Selton Mello se consolidou com o um dos maiores atores da nova geração brasileira. Nos últimos anos circulou com muita desenvoltura em sucessos comerciais como Meu Nome Não é Johnny e o Auto da Compadecida e produções mais densas como O Cheiro do Ralo ou Árido Movie.
Em Curitiba para acompanhar a participação no Festival do Paraná de Cinema Brasileiro Latino de seu primeiro longa-metragem como diretor, Feliz Natal [com estréia nacional prevista para 21 de novembro], Mello falou da sua estréia na direção. “Me ver diante das câmeras será uma coisa cada vez mais rara a partir de agora”, destacou ele que se diz insatisfeito por não encontrar papéis que possam mostrar o que realmente quer dizer.

Sobre o filme
Faço aniversário no dia 30 de dezembro e meu pai, no dia 25 de dezembro. Então nessa época do ano sempre vivenciei um certo clima de melancolia nas reuniões com a família. A história de Feliz Natal não é de forma alguma, autobiográfica. As situações que acontecem no filme de forma alguma eu vivenciei. São apenas sentimentos que eu gostaria de expressar. Poderia ter dito isso através de uma música ou de um texto, mas escolhi contar isso por meio de um filme. E foi uma boa experiência, me senti muito à vontade com ela. Daqui pra frente me ver diante das câmeras vai ser uma coisa cada vez mais rara. Não tenho encontrado espaço para expressar como ator os sentimentos que gostaria.
A construção do roteiro
Se eu ficasse esperando a construção do roteiro ideal, não iria filmar nunca. Então o que eu e o Marcelo [Marcelo Vindicatto – co-roteirista] desenvolvemos foi uma espécie de esqueleto, que foi bastante alterado pelos atores, por exemplo, e por mim durante as filmagens. Gosto muito da palavra roteiro em espanhol, guión [guia]. Acho que nesse caso ele funcionou exatamente assim, como um guia.
Um ator diretor
Acho que eu fato de eu ser essencialmente um ator me ajudou na direção. Já trabalhei com diretores que tiraram o meu couro, com diretores extremamente técnicos, delicados e com diretores que não tinham a menor idéia do que estavam fazendo. Acho que o diálogo e, acima de tudo, o respeito, são fundamentais nessa relação. Não sou eu quem tem que impor o que determinado ator deve fazer. Prefiro dar espaço que para que cada um possa construir o personagem da melhor maneira possível. Isso fez com que o nosso ambiente de trabalho fosse muito leve, apesar de ser um filme denso. Se alguém estava alguns minutos atrasado, tudo bem. Podíamos filmar outras coisas enquanto isso, sem ficar com essas preocupações.

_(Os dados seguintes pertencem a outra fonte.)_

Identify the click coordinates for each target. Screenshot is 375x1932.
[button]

Referências estéticas e de linguagem
Considero Feliz Natal um filho distante de Lavoura Arcaica, de Luiz Fernando Carvalho, um filme que além de me influenciar muito, mudou a minha vida. De certa forma os temas abordados são muito similares. Gosto muito também do novo cinema argentino, como o de Lucrecia Martel, e acho há um pouco de tudo isso neste trabalho.
Sobre a expectativa de reação do público
Feliz Natal é um trabalho realizado com muita sinceridade. Não imagino qual será a reação do público diante dele, mas espero que seja positiva. Este o tipo de filme que não acaba no final da sessão. Já recebi e-mails de pessoas que viram o filme e na hora não sabiam o que dizer, mas uma semana depois me escreveram um texto enorme sobre ele. Então espero que as pessoas, de alguma forma, sejam tocadas por ele.